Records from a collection
○ ○ ○
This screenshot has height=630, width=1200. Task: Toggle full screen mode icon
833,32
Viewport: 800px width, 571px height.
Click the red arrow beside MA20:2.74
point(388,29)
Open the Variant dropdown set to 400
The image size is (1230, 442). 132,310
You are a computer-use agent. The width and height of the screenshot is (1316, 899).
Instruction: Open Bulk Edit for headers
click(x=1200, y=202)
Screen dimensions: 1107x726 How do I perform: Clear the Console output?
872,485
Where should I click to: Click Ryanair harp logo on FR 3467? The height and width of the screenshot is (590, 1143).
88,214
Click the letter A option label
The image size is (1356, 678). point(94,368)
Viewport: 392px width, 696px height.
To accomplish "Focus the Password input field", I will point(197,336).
○ ○ ○
▶ **PROBLEM**
Lines in the records above that carry the word "Viewport" are to be located and copied.

▶ **SOLUTION**
Viewport: 800px width, 571px height.
Viewport: 392px width, 696px height.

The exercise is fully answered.